O meu orador não chegava a
tanto, mas também tinha o seu
esquema de discurso, que se baseava em três partes imutáveis,
que ele, com assombrosa nitidez,
anunciava como títulos em caixa
alta num texto que se podia ler ao
sair de sua boca: a cruz, a espada
e o livro.
Dividido o discurso em três partes básicas, não era difícil adaptá-lo às circunstâncias, fosse o homenageado um bispo, um militar ou
um escritor. Com alguma sabedoria e vasta experiência, ele descobrira que essas três categorias são
as mais sensíveis ao louvor e, por
isso, funcionavam como um sólido chassi sobre o qual ele montava sua estupenda carroceria de
elogios, sabendo que o homenageado fatalmente pertenceria a
uma das três classes esquemáticas.
A cruz, dizia ele, fora trazida
nas caravelas de Cabral e fincada
para sempre em terras brasílicas.
A espada defendera o Império na
guerra do Paraguai e a liberdade
do mundo nos campos da Itália,
brandida pelos nossos heróicos
pracinhas. E o livro, o livro às
mancheias, fora cantado pelo
poeta dos escravos, o imenso, o
oceânico Castro Alves. E por aí ia
ele, fosse um velório ou um jantar
em homenagem a alguém que fazia anos, fora nomeado ou promovido a qualquer coisa.
E, mesmo quando o homenageado não era nenhuma das três
coisas, com espantosa habilidade
ele adaptava a cruz, a espada e o
livro ao futuro da criança, no caso de um batizado, prevendo que
o recém-nascido teria sua vida
pautada pela cruz, pela espada
ou pelo livro.
Num casamento, por mais modesto que fosse, de um bancário
em início de carreira ou de um
extranumerário da Rede Ferroviária Federal, ele dava um jeito
de encaixar a cruz, a espada e o livro, garantindo que o casal teria
a perene proteção da cruz, a certeza de que a espada defenderia os
valores civilizatórios da nação e
da família e de que o livro seria a
fonte de sabedoria de seus descendentes pelos tempos afora.

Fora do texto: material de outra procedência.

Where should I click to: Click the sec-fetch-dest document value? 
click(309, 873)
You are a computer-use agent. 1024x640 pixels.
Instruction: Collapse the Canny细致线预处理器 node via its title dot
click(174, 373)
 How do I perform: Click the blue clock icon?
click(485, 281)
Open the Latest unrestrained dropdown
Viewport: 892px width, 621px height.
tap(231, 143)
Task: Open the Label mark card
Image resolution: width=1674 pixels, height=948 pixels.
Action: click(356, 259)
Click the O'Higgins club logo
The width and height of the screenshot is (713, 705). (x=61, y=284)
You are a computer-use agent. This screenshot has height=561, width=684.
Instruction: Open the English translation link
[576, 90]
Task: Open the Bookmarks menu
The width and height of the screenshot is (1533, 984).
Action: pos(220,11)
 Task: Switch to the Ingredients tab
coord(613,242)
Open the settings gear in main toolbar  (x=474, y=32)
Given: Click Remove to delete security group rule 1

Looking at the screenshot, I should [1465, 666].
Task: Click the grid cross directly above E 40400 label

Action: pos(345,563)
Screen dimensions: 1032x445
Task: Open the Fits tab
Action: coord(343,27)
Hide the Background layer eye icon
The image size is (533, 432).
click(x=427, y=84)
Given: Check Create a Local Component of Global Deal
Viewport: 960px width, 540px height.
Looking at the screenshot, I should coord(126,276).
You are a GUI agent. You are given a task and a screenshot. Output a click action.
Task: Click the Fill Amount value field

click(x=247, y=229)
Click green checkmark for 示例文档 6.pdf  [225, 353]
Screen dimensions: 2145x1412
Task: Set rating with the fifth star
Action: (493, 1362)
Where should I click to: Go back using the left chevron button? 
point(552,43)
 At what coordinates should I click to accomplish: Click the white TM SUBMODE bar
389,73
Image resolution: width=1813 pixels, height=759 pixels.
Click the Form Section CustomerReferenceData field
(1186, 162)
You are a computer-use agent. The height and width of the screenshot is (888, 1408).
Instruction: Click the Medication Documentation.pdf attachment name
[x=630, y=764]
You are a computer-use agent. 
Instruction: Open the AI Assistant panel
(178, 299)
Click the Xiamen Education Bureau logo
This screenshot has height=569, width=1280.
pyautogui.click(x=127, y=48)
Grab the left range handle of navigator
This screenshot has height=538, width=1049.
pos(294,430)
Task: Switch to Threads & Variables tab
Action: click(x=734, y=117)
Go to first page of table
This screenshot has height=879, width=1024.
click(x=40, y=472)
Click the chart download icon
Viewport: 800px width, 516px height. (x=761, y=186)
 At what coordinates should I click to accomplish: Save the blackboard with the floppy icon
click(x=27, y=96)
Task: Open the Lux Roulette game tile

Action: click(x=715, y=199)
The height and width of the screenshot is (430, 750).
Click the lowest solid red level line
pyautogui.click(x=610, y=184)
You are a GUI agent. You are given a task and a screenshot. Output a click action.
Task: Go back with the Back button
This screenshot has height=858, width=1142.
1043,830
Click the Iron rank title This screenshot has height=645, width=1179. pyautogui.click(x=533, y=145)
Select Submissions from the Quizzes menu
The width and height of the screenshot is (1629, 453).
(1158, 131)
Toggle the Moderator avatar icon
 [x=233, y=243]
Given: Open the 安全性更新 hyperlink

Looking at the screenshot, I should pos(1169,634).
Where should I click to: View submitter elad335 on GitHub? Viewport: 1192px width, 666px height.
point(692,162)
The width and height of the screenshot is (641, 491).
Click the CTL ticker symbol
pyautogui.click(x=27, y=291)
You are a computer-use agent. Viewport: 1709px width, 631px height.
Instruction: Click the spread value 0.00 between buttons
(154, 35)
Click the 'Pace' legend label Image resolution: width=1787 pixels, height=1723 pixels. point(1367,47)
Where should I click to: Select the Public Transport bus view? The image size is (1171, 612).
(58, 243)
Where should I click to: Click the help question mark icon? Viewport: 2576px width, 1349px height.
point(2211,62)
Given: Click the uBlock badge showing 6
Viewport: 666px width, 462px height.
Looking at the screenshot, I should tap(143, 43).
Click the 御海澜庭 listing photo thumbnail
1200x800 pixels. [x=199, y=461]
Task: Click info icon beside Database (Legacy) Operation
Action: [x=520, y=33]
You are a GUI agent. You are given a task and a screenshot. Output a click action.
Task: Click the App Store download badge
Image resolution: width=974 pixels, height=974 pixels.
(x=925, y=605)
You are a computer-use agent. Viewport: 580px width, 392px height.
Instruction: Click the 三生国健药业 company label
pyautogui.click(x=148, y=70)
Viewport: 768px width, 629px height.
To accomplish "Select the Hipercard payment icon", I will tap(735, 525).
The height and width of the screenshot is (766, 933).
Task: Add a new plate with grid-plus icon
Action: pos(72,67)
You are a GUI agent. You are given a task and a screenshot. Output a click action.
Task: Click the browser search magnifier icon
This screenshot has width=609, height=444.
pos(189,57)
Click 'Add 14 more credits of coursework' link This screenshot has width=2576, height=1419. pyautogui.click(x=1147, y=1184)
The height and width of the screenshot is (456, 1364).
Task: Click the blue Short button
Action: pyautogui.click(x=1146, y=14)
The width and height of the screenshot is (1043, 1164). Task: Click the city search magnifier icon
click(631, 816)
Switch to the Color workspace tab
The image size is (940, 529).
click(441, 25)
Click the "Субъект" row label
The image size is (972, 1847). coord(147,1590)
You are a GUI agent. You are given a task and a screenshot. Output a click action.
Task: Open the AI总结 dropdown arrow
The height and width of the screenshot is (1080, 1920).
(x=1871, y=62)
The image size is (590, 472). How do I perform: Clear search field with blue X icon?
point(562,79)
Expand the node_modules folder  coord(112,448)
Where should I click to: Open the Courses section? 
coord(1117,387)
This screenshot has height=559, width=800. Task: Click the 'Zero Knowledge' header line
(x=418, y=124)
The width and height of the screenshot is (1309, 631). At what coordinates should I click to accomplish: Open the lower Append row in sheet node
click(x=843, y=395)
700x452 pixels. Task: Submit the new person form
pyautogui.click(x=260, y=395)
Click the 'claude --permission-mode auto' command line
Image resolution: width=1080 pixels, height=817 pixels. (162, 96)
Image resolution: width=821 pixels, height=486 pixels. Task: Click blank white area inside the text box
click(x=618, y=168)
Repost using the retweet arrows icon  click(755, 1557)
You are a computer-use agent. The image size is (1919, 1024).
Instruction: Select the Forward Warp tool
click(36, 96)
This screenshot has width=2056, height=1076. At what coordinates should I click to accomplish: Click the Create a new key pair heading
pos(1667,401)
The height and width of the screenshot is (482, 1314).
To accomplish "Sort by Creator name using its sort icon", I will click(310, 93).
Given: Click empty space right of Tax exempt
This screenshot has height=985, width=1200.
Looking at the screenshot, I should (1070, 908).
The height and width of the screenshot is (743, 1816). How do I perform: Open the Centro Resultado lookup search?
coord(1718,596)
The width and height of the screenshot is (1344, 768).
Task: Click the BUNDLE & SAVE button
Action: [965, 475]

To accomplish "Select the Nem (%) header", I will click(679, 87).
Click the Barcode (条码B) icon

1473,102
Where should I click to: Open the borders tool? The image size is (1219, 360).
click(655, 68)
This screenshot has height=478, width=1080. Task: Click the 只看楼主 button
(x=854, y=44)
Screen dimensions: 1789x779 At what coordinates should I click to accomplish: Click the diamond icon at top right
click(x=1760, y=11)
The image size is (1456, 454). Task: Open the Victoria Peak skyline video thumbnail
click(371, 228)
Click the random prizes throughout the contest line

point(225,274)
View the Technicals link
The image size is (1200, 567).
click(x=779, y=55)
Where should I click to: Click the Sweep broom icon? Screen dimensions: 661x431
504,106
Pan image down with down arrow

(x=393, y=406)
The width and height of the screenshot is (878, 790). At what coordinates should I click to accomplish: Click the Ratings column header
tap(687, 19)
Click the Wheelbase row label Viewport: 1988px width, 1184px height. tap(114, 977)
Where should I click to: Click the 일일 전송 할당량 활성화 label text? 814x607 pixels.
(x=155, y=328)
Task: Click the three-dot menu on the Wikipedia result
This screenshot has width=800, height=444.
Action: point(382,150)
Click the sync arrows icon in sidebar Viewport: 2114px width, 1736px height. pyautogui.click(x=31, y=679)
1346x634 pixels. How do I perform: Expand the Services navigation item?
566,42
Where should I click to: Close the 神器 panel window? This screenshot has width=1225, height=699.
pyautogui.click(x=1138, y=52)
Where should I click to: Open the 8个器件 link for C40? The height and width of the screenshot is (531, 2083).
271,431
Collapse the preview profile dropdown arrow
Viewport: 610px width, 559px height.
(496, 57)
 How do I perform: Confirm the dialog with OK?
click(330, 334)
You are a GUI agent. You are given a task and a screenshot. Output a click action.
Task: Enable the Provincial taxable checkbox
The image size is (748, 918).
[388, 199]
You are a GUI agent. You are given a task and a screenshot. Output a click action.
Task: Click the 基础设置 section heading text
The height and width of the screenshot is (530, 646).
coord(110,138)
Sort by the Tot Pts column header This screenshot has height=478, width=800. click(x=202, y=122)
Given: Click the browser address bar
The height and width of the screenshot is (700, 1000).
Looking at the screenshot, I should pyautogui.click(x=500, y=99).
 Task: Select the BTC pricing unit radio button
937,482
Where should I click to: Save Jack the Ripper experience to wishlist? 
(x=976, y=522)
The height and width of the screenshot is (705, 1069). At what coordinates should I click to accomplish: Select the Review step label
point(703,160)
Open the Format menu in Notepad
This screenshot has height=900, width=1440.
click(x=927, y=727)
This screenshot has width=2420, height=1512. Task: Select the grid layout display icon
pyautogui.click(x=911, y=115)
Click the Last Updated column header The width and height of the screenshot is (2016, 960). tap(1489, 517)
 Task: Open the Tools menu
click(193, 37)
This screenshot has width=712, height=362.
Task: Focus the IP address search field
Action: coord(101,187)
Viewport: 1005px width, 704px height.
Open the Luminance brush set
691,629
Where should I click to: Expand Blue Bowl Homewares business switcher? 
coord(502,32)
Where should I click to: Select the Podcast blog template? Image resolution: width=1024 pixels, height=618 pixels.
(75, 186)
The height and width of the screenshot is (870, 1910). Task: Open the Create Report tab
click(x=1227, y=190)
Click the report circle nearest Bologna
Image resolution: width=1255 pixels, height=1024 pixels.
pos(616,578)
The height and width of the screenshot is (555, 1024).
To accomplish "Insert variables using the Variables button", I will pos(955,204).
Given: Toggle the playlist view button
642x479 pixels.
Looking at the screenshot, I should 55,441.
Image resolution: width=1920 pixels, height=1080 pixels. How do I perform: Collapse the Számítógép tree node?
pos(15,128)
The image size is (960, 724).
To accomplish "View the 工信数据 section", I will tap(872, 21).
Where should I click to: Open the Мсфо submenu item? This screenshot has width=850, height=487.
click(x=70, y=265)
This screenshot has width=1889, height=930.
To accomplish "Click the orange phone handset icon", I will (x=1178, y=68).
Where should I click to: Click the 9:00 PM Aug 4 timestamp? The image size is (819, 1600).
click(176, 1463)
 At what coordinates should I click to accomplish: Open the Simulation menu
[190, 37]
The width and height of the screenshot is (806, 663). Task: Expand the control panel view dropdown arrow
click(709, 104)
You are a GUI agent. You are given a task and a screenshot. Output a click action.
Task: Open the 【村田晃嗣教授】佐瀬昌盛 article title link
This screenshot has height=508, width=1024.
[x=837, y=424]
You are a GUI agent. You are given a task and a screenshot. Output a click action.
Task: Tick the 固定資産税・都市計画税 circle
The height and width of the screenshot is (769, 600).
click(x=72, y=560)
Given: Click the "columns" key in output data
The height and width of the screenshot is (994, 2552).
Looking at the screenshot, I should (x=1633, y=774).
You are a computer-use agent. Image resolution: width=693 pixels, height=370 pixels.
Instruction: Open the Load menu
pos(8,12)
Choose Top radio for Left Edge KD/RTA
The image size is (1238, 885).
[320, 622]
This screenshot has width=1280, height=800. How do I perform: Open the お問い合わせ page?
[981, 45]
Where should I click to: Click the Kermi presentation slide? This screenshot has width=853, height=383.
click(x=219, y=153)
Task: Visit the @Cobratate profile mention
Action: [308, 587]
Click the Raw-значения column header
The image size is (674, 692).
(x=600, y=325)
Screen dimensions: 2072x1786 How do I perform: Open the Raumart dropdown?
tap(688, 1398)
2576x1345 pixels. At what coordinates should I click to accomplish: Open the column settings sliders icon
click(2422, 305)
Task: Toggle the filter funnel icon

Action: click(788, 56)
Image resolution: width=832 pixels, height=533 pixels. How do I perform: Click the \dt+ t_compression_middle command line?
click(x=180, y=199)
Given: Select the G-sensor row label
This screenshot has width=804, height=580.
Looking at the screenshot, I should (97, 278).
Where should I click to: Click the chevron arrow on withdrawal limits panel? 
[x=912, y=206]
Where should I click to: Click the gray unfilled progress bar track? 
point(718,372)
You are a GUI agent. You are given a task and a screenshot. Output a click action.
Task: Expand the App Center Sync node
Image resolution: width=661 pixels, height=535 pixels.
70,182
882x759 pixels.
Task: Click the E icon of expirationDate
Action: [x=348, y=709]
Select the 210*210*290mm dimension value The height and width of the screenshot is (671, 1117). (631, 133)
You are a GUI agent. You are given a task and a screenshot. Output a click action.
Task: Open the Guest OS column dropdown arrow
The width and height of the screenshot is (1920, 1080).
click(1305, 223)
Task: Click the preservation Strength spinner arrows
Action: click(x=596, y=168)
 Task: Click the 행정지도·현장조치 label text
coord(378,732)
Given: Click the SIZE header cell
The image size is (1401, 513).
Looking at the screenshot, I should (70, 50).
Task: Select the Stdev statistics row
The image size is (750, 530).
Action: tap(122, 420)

Eu gostava de ouvi-lo, apreciava seu malabarismo verbal e
mental de realizar tantas e tamanhas voltas sem se afobar, dando
a impressão de que improvisava
ao mesmo tempo em que profetizava.
Tanto gostei que dele não pude
escapar na única ocasião em que
ele me prestou a homenagem de
seu verbo. Eu havia operado um
joelho arrebentado numa pelada
de futebol de praia. Passei cinco
dias numa casa de saúde e, ao receber alta, estava no quarto com
meus pais, um dos meus irmãos, a
namorada daquele tempo e os
dois médicos que haviam cuidado
de mim.
Subitamente, a porta que dava
para o corredor se abriu e ele meteu a cara numa ação investigativa, para ver se não havia se enganado de quarto. Quando teve a
certeza de que estava no lugar
adequado, percebi que não poderia evitar a catástrofe. Mesmo assim, apresentei-o com modestas
palavras aos presentes, agradecendo a visita inesperada e me
apressando a ir embora.
Ledo e ivo engano! Ele percebeu
a manobra e, mesmo que não tivesse percebido, daria na mesma,
Pediu a palavra, saudou minha
recuperação. Napoleão, ao curar
um ferimento após a batalha de
Marengo, não recebeu a mesma
louvação nem teve o seu futuro
tão exaltado.
O meu amigo só cometeu um
erro, relevado pelos presentes: disse que eu me livrara de um apêndice e me augurou uma vida saudável e proveitosa, abençoada pela cruz, protegida pela espada e aperfeiçoada pelo livro.